Don’t listen to RFK jr

Pharyngula 2025-03-10

You don’t need a medical degree if you can do this

The latest “health” craze is all about condemning “seed oils”. I’m a guy with a family history of heart disease, so I pay attention to doctors’ dietary recommendations, and I never heard anything about “seed oils” until recently, and the complaints were always coming out of the mouths of fools.

Robert F. Kennedy Jr., the new health secretary, has said Americans are being “unknowingly poisoned” by seed oils and has called for fast-food restaurants to return to using beef tallow, or rendered animal fat, in their fryers instead.

Recommendations from RFK jr tend to make me run in the opposite direction, but apparently there are a lot of gullible Americans who readily adopt any claim made by an anti-scientist. And then every corporation stampedes to follow the money.

In response to consumer concerns, some food-makers have stripped seed oils from their products. Restaurants like the salad chain Sweetgreen have removed them from their menus. Many Americans say they now avoid seed oils, according to a recent survey from the International Food Information Council, an industry trade group.

The seed oil discussion has exasperated nutrition scientists, who say decades of research confirms the health benefits of consuming such oils, especially in place of alternatives such as butter or lard.

“I don’t know where it came from that seed oils are bad,” said Martha Belury, an Ohio State University food science professor.

I know! I know! It comes from wellness influencers. All you need is a tiktok channel and a lot of unfounded confidence, and you too can promote weird random ideas under the guise of making people “well”. You don’t need a medical degree! You don’t even need to be a college graduate! Wellness isn’t a real scientific/medical discipline — it’s just a buzzword that has no regulatory oversight or any basis in empirical data.
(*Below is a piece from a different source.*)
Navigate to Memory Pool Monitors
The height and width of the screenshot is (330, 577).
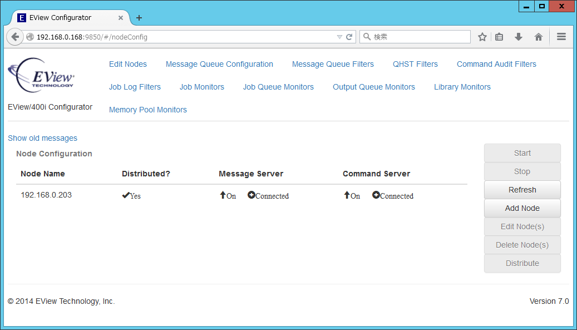148,110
We all want to be well, but to have any authority in medicine requires years of training and constant updating from real sources.
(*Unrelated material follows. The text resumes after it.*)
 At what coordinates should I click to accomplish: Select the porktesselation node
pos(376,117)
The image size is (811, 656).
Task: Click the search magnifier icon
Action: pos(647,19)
I found something called Your Ultimate Guide to Becoming a Successful Health and Wellness Influencer. It’s revealing. The way to become a wellness influencer is a) find something you’re passionate about, b) connect with a community of wellness influencers, and c) land a brand deal. That last one is obviously the most important. Nowhere does it say you should study medicine or nutrition, or read scientific studies, or even be capable of understanding scientific studies. Just promote whatever random bias is floating around in your head!

It also helps to be young and slender and capable of doing yoga poses. Here’s a whole page of wellness photos you can use to build a page promoting your brand. Take a look and let me know if there’s anything illustrating knowledge or expertise; there is a common theme, and that’s not it.
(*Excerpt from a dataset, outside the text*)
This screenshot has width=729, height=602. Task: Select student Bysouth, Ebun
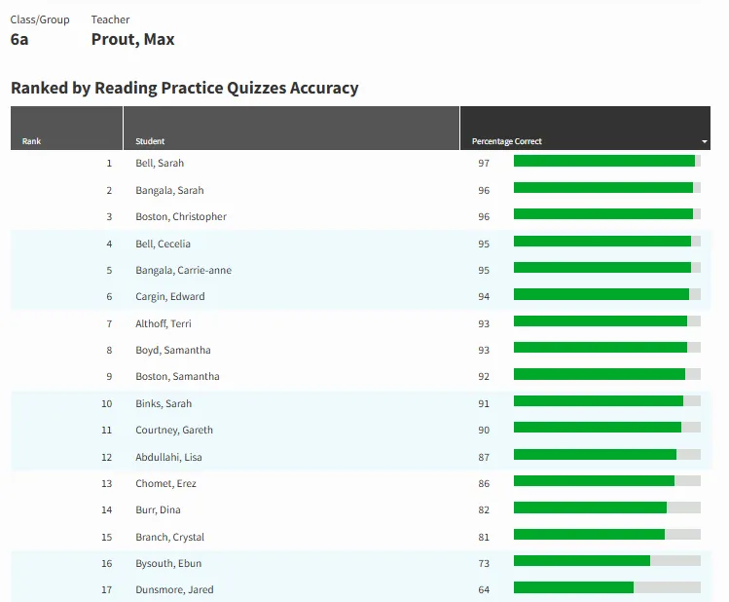tap(168, 563)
In that article dismissing the seed oil obsession, you instead find studies and numbers.

Belury, who has studied fatty acids for three decades, says that claim is based on an oversimplification and misunderstanding of the science. Studies have shown that increased intake of linoleic acid, the most common omega-6, does not significantly affect concentrations of inflammatory markers in the blood, she said.

“Scientists who study omega-6 and omega-3 think we need both,” Belury said. “Seed oils do not increase acute or chronic inflammation markers.”

In addition, research from the American Heart Association and others has consistently shown that plant-based oils reduce so-called bad cholesterol, lowering the risk of heart disease and stroke, especially compared with sources high in saturated fat.

That’s found in new research from Brigham and Women’s Hospital scientists as well. A study of more than 200,000 adults over more than 30 years released Thursday found that people who ate the highest amounts of butter had a 15% higher risk of dying than those who ate the least. People who ate the most plant-based oils — including seed oils — had a 16% lower risk than those who ate the least.

Dr. Daniel Wang, who led the research, said new modeling data suggests that swapping less than a tablespoon a day of butter for equal calories of plant-based oils could lower premature deaths from cancer and overall mortality by 17%. Such a small daily change could result in “a substantial benefit,” Wang said.

Gosh. Belury and Wang are never going to be rich, famous, and popular at that rate. Americans don’t want to be told about data, they want to see a glossy image of sexy people sipping a drink with an umbrella in it while sitting on a beach in Costa Rica. That’s wellness, not a bunch of studies showing what’s actually effective in reducing mortality.

I think I’ll just listen to boring doctors in Minnesota who tell me to eat less red meat and consume more olive oil and salmon. It seems to be working; most of my ancestors seem to have died in their 50s, and I’ve made it to almost 70, and I haven’t made any major sacrifices in my lifestyle. A Mediterranean diet is delicious and good for you.

Unfortunately, I don’t look like a 20-something model and I don’t have a wellness supplement to sell.